Judith Morgan, Ph.D.
University of Pittsburg
As my readers surely know, the nature-nurture debate in science
continues unabated. Especially in psychiatry. When it comes to certain
repetitive emotional reactions shown by a given individual, many in the field
prefer to believe that the individual was just born that way. The truth, as
described in Robert Sopolsky excellent book Behave,
is that we have hundreds or even
thousands of genes that make certain behaviors either a little more or a little
less likely. No complex human behavior is determined entirely by a gene or group
of genes. We are also strongly programmed to tend to react in certain ways to
the behavior of our kin group, although we can still make the difficult choice not
to once we reach a certain age.
There is without a doubt a strong genetic component to true
brain diseases like Major Depressive Disorder or schizophrenia, but the situation
for other emotional reaction patterns is that they, IMO, are far more affected
by the family environment than by any specific genes.

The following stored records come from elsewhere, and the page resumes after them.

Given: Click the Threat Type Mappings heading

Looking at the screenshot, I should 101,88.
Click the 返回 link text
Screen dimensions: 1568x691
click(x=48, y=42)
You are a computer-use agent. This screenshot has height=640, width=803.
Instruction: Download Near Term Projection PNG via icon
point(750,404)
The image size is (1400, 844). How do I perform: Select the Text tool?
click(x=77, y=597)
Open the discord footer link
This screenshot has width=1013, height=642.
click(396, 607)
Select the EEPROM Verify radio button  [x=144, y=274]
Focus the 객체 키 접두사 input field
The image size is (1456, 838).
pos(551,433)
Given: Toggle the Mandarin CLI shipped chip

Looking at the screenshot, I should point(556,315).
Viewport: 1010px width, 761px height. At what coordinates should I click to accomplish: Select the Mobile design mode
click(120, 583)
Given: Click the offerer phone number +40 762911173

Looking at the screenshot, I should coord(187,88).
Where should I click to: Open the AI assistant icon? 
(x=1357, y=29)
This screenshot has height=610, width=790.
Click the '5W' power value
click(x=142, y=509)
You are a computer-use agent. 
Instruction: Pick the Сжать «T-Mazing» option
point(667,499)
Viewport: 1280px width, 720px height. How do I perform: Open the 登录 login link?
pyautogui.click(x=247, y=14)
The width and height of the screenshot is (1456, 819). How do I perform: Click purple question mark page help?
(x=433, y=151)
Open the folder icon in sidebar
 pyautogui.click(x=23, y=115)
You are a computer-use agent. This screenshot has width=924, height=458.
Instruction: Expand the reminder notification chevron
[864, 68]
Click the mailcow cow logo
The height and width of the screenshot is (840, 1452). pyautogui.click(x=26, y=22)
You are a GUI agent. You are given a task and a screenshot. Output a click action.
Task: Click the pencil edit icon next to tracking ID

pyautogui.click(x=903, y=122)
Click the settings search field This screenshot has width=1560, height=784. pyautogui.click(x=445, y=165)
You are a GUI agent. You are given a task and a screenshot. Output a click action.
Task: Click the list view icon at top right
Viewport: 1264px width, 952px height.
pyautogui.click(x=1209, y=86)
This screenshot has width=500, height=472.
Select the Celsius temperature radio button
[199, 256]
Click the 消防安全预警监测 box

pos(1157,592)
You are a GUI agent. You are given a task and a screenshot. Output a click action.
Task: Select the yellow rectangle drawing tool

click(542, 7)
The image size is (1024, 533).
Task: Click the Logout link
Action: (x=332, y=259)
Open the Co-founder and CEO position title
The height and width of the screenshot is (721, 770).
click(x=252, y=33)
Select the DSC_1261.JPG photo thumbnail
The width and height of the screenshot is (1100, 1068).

Some studies sure do point in this direction. For example, in a
recent study published in Biological Psychiatry: Cognitive Neuroscience
and Neuroimaging, Judith Morgan, Ph.D., recruited 49 children aged six to
eight without a history of psychiatric
illness. Half the kids' mothers had a history of clinical depression, and half had no
psychiatric history. To measure reward-related brain activity, children played
a video game in which they
guessed which of two doors contained a hidden token while they underwent
functional magnetic resonance imaging (fMRI).
Depression may disrupt parents' capacity for emotional
socialization, a process by which kids learn from their parents' reactions to
their emotional
responses. Positive socialization responses include
acknowledgment, imitation, and elaboration, whereas negative or emotionally
dampening parental responses may be dismissive, invalidating, or punitive.
Mothers participating in the study completed an extensive
questionnaire designed to measure parental emotional socialization by
presenting a dozen situational vignettes of children's displays of positive
emotions and collecting parents' reactions to them. Children with a maternal
history of depression were more likely to have reduced reward-related activity
in a part of their brains that handles this, but only if their mothers reported
less enthusiastic and more dampening responses to their children's positive
emotions, the researchers found.
"In our study, mothers' own history of depression by itself
was not related to altered brain responses to reward in early school-age
children," said Dr. Morgan. "Instead, this history had an influence
on children's brain responses only in combination with mothers' parenting
behavior, such as the ability to acknowledge, imitate, or elaborate on their
child's positive emotions."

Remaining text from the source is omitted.